# Installing PHP5 and phpmyadmin



## niscastillo (Jan 8, 2011)

Hello,

    I have been trying to install php5 and phpmyadmin on my FreeBSD system.  I got the php5 installed, but the php5-sessions won't install. I get the following:


```
---> php5-session-5-3-4 depends on file: /usr/local/bin/phpize - found
---> php5-session-5-3-4 depends on file: /usr/local/bin/autoconf-2.68 - found
Configuring for:
PHP Api Version:       20090626
Zend Exension Api No:  20090626
autofonf: required version 2.68 not found
*** Error code 1

Stop in /usr/ports/www/php5-session
```

I also tried to same for phpmyadmin but had the same problems. Does anyone has a solution to this?


----------



## VoViK (Jan 8, 2011)

Hello,
Please check /usr/ports/UPDATING


```
20101208:
  AFFECTS: autotools
  AUTHOR: autotools@FreeBSD.org

  Another stage in the autotools cleanup that reduces tree churn whilst
  updating components, a number of ports have now moved to non-versioned
  locations since there is now only the concept of legacy and current
  versions.

  # portmaster -o devel/autoconf devel/autoconf268
  # portmaster -o devel/automake devel/automake111
  # portmaster -o devel/libtool devel/libtool22
  # portmaster -o devel/libltdl devel/libltdl22

  substitute 'portupgrade' for 'portmaster' accordingly if that's your
  your upgrade tool of choice.
```


----------



## niscastillo (Jan 9, 2011)

I tried that one before.

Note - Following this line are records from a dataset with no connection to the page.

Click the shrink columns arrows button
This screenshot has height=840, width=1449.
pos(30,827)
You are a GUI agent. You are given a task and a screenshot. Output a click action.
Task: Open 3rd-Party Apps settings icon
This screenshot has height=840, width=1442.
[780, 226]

I used portupgrade and portmaster, and it still didn't work. I'm begining to wonder if my installation lack any files or something.  Do you have any other idea why this would happen?


----------



## niscastillo (Jan 12, 2011)

ok, I figured it out. This site explains it well. It now works smoothly. Thanks for your help though vovik.

Site: http://www.spiration.co.uk/post/1385/Cannot find autoconf. Please check your autoconf installation


----------